One reason for the popularity of Segal's work is its material: plaster casts from live bodies. Because there was once a person inside each of the shells, they have the slightly eerie factuality of a petrified tree, a fossil or (as has often been said) that great tourist attraction of Southern Italy, the plaster molds of dead Pompeians. Now and again, Segal made an identifiable portrait; the show includes the effigies of those New York Pompeians of the '60s, the collectors Robert and Ethel Scull, she complete with sunglasses and Courreges boots. But as a rule, Segal's figures are not identifiable. They are generalized, spectral presences, muffled in the folds of calcified gauze, their skin roughened with residual abstract-expressionist drips and clots. It hardly matters that the stooped Gerontion in Segal's Hot Dog Stand, 1978, is a cast of the sprightly museum director Martin Friedman; what does count is the peculiar tension between his dark shape and the bright white figure of the waitress, under the glare of the lit mock-Mondrian ceiling.

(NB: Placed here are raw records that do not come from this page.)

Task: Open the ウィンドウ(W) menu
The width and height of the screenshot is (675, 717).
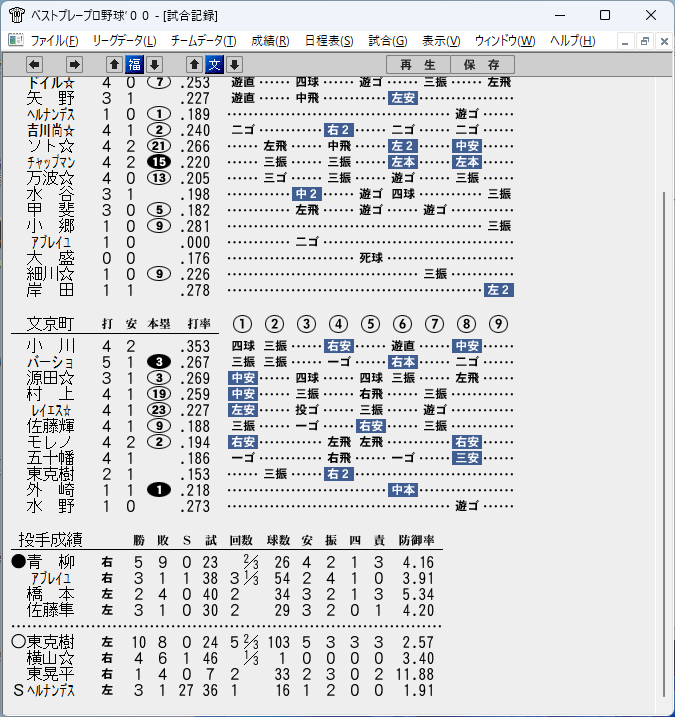Action: [x=505, y=41]
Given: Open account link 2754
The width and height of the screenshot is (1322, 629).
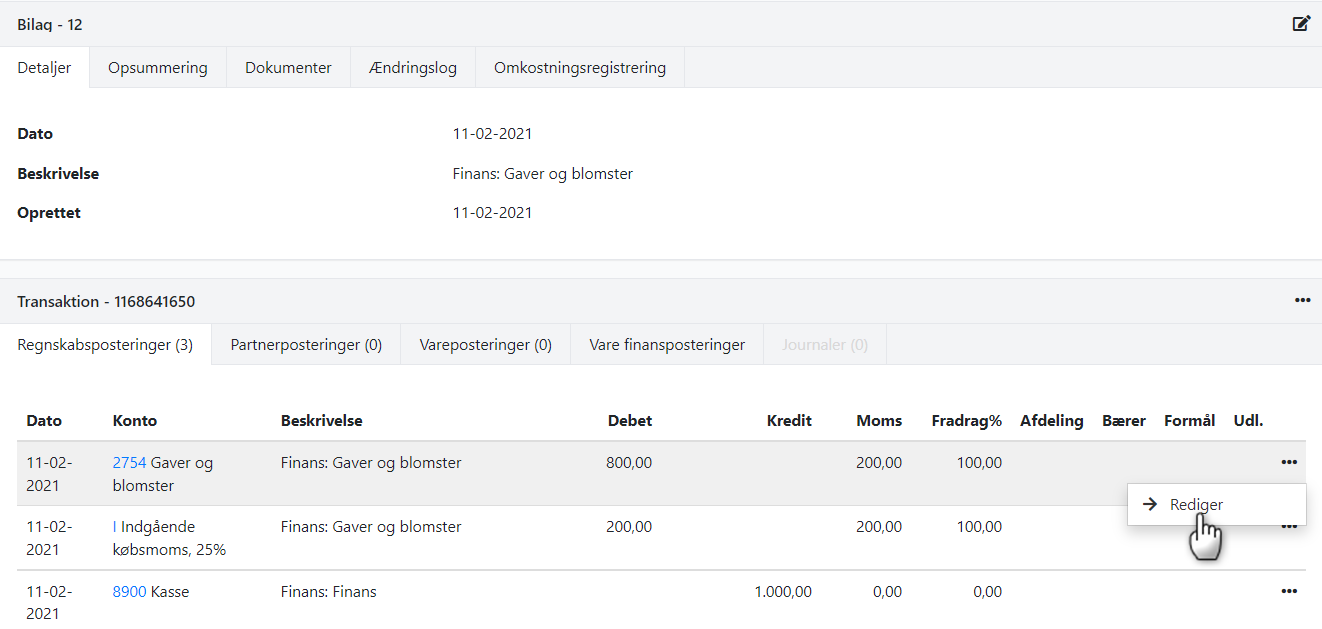Looking at the screenshot, I should pyautogui.click(x=129, y=463).
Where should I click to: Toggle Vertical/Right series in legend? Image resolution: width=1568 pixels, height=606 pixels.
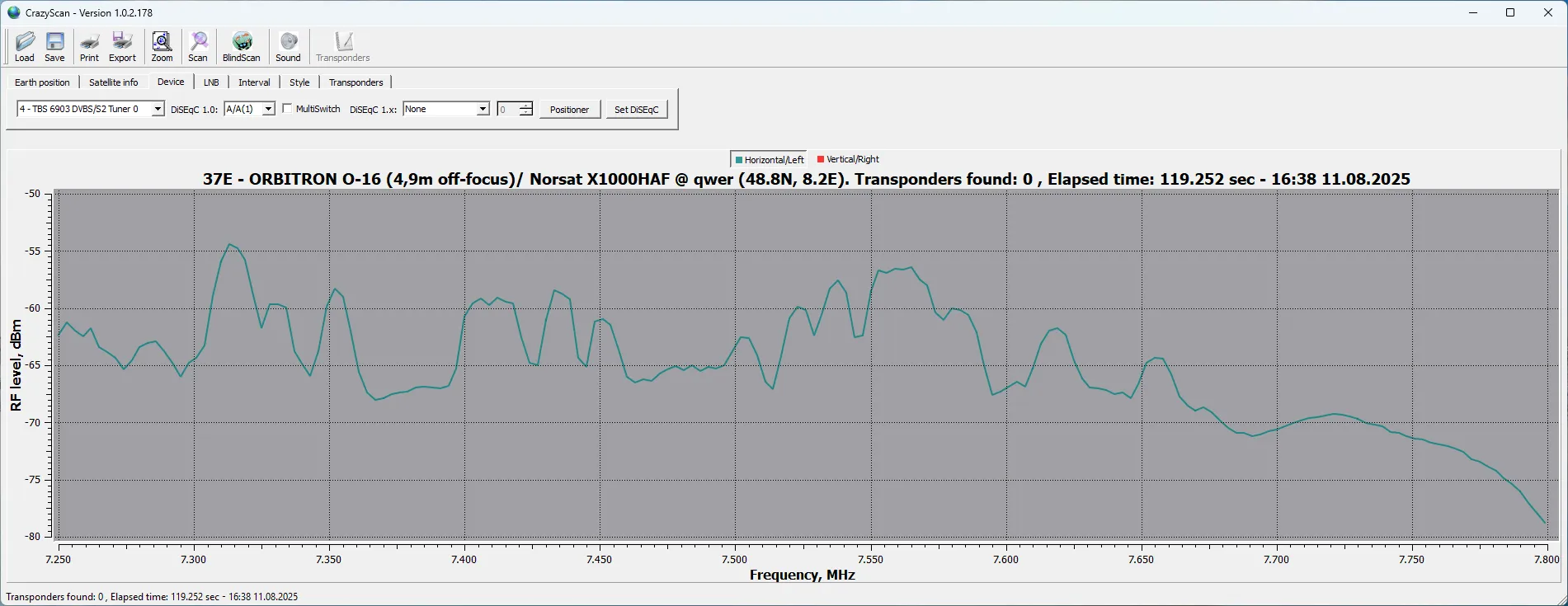tap(848, 159)
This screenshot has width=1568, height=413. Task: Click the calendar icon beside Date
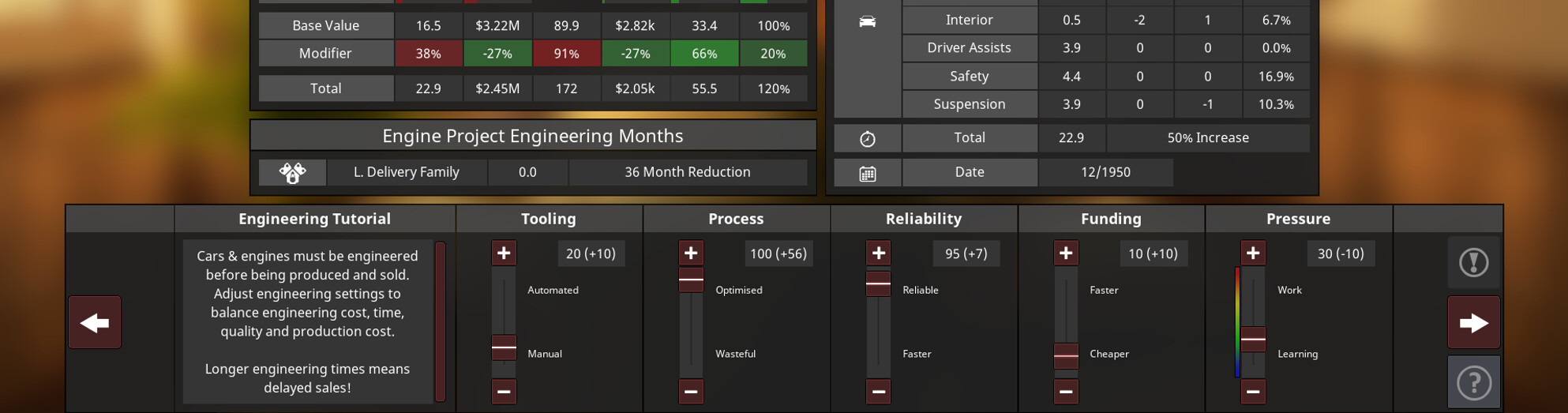coord(867,173)

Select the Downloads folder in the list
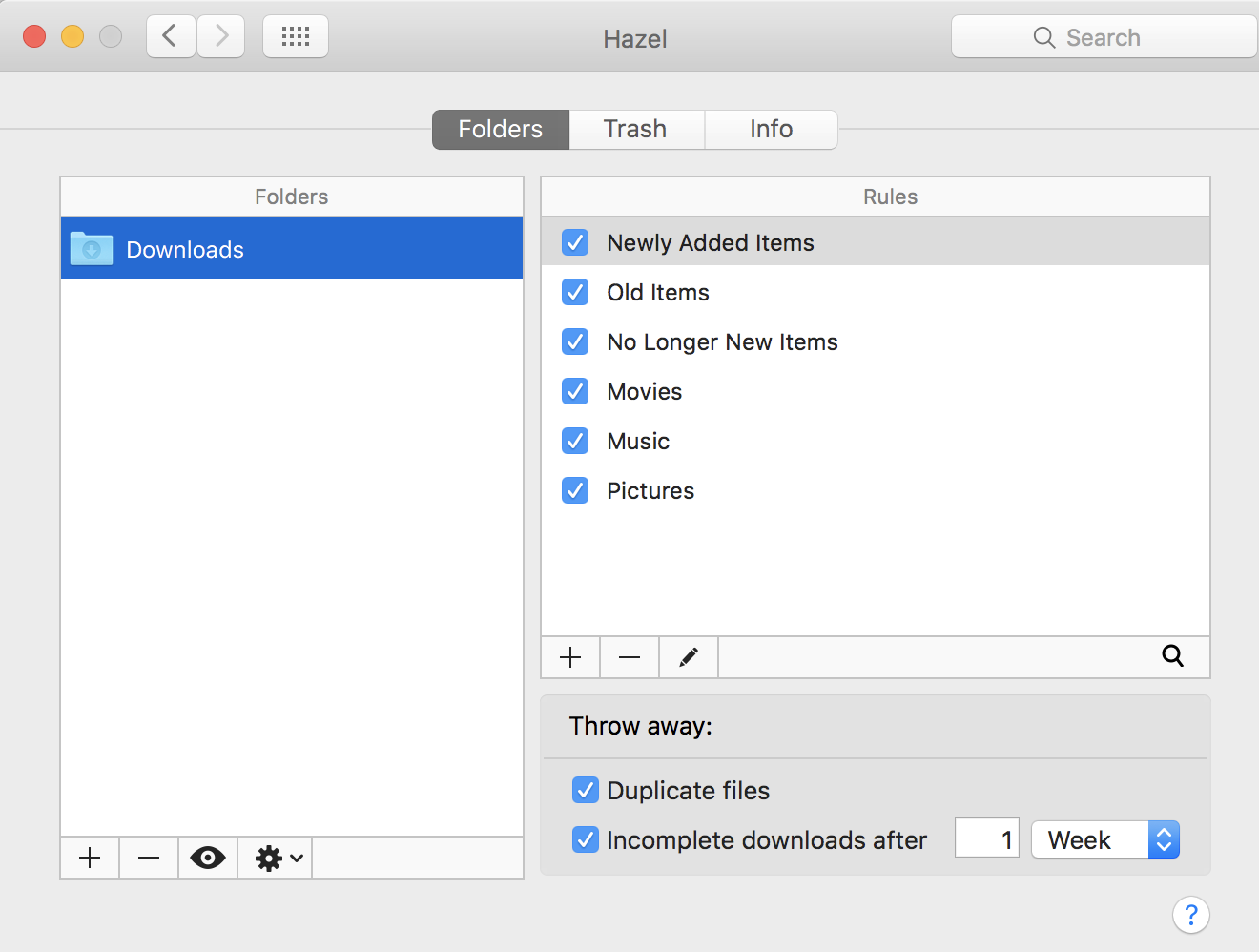click(291, 249)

There is always something ominous about Segal's images; no American sculptor today runs his work closer to theater. The theatricality becomes particularly intense in his painted sculptures, where the coating of figures with primary red, yellow or blue gives them a ferocious visual punch while rendering them, in Segal's words, "more like abstract shafts of color." To take the colors associated with the most rigorous abstractionists of 20th century art -- Mondrian and Barnett Newman -- and use them in a piece like The Costume Party, begun in 1965, has a perverse aspect.
The narrative of the sculpture remains opaque (what is a figure of Ian Fleming's Pussy Galore in a bike helmet doing in the same place as the donkey-headed Bottom from Midsummer Night's Dream?), but its intention is plain -- to provoke a sense, as Segal puts it, of "terror, hallucination, nightmare."

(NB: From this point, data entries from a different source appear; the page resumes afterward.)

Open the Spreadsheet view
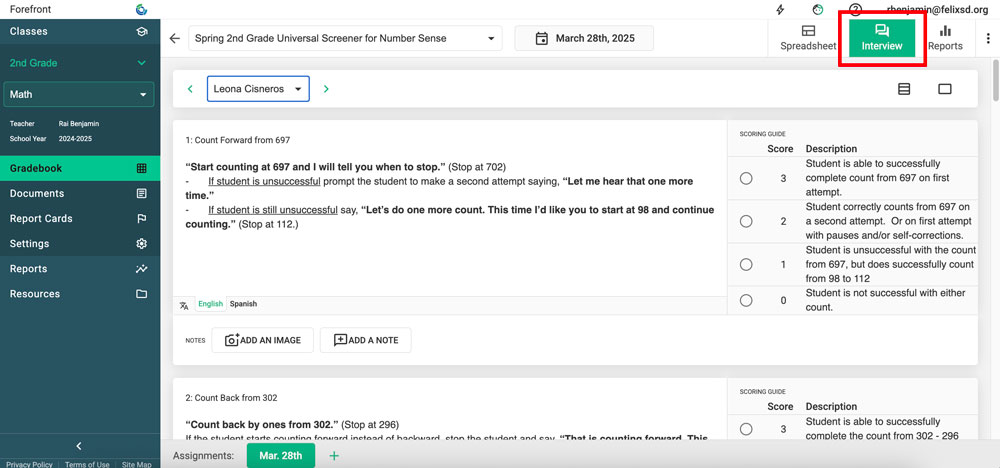 coord(808,38)
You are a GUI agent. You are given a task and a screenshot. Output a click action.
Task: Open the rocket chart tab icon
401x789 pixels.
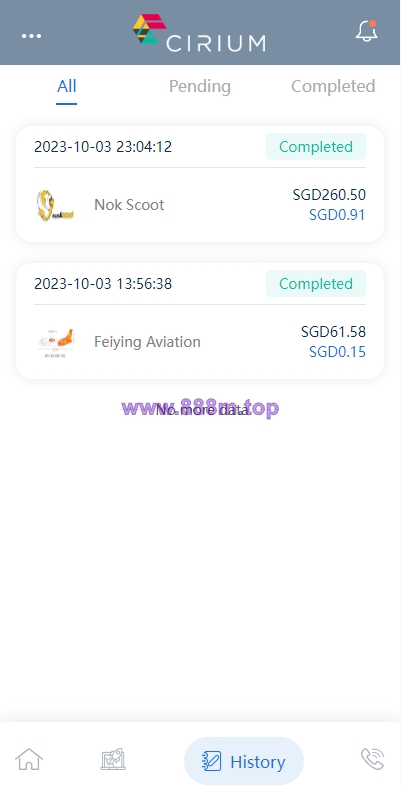113,760
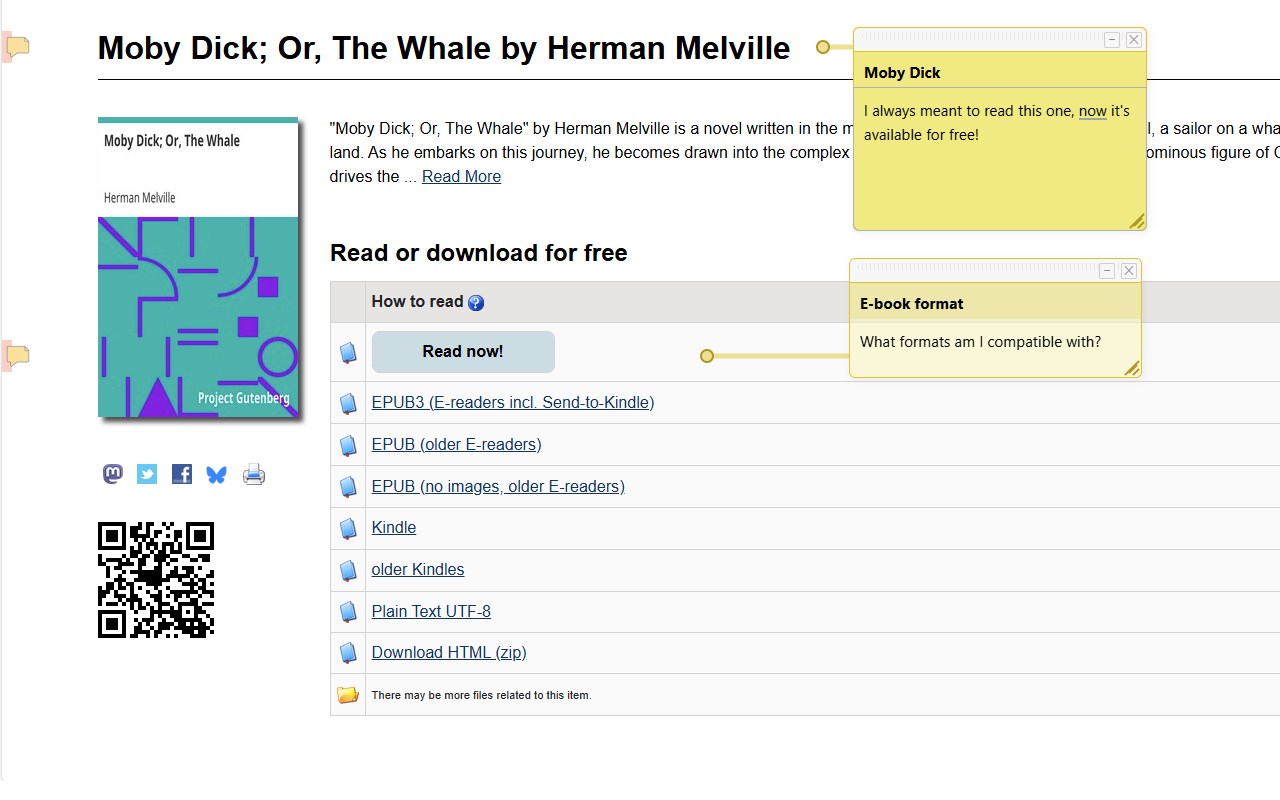Share this page on Facebook
The height and width of the screenshot is (800, 1280).
tap(181, 474)
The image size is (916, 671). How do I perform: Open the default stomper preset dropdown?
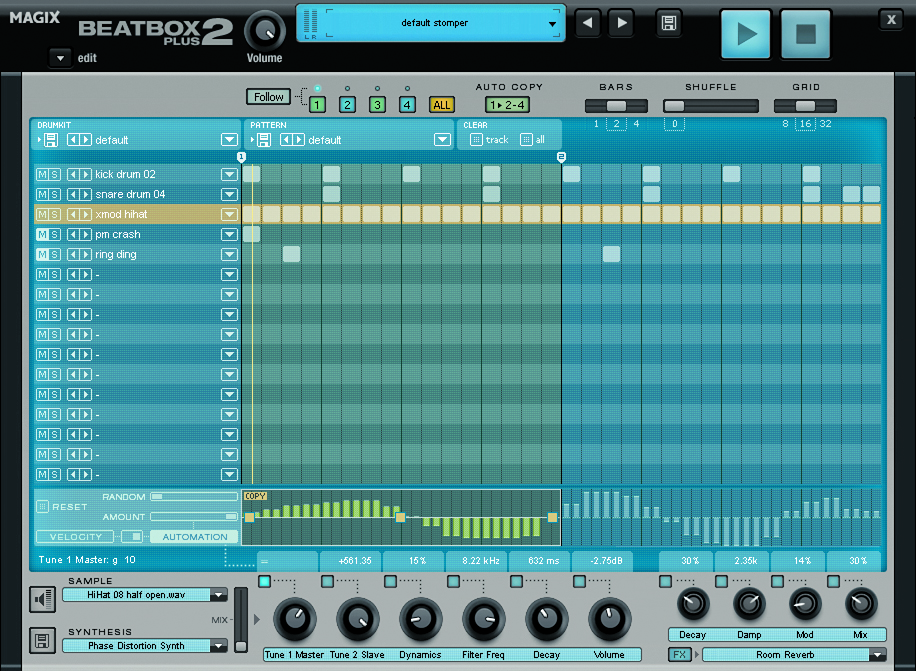click(553, 23)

Strong feeling does not necessarily make strong art, and Segal's tableaux might remain in the category of dramatic curiosities but for one quality: his laconic Tightness of arrangement. "In his use of space," one of the catalogue essays rather absurdly claims, "Segal is close to the minimalists," because, apparently, "Segal's figures energize their spaces." (And what sculpture, minimal or other, does not?) Nevertheless, Segal knows exactly how much distance to allot between one figure and another, how much emptiness should come between a silhouette in a bar and the profile of a metal letter, and how to maintain a kind of iconic austerity in an impure medium that could easily become cluttered with props and set dressing. Segal is no formalist, but his sense of the abstract underpinning of sculpture cuts down on what might otherwise have become a tough-but-tender street sentimentality. He is, as the catalogue suggests, a "proletarian mythmaker," though not in a political sense; and no other sculptor working in America today has done more to revive the human figure as a subject.